Often analog audio will need to be converted to digital. The sound card has an analog to digital converter built in called a ADC. On the other hand, when a digital CD is played the sound card must convert the digital to analog which uses the DAC converter on the sound card.
The real problem with audio is that when it is not compressed it consumes about 10 MB per minute. This is data that is difficult to transport, via a network for example, and also difficult to store. As a result several compression techniques were developed. One is the MP3 which was developed by Fraunhofer IIS and was patented. The result of the patent is that anyone distributing a MP3 encoder must pay a license fee. As a result the OGG VORBIS audio compression was developed. This format is now supported by most audio players.
ALSA has provided a method for Linux to use MIDI and as a matter of fact many sound cards have MIDI ports to provide the input from synthesizers, keyboards or sound modules. Some sound cards even convert MIDID events into audible sounds with a WaveTable synthesizer. Virtual MIDI keyboards actually use the keyboard on the computer to create sound.

#### Extracted data:

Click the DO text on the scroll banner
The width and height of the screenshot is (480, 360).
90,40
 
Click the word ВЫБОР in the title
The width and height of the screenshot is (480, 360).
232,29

#### About this exercise:
Can you carry on the passage about sound cards and Linux audio, starting after its last sentence? The listing is separate material, apart from the passage on sound cards and Linux audio.

#### Exercise result:
Mixer is the process of manipulating the volume and balance of sound output and input on the computer sound system. Here is an example of a mixer.
Players are programs that will playback the common formats of MP3, WAV or OGG VORBIS. Linux supports quite a number of easy to use players. XMMS is one of the most popular.
Buffering and Latencies
On computers the CPU must perform multiple tasks at the same time, this is called multitasking. Multitasking tasks include system tasks as well as programs being used by users. The problem is that the CPU can only perform one task at a time so it must provide a time slice to each of the tasks that need to be performed.
These time slices are very quick and most of the time are not noticeable by the user. However, in the process of playing back audio, occasionally clicks may be heard which are actually the CPU switching between tasks as it gives time slices to each program that is running. This problem was addressed by providing buffers that would be large enough to span the longest switch interruption that was made by the CPU.
A second problem developed in the latency or reaction time of a program when using a buffer. In other words, if the buffer is too big, there is a natural delay in the program. So the solution was to keep the buffers as small as possible by increasing the priority of the audio program or by using a real-time scheduler.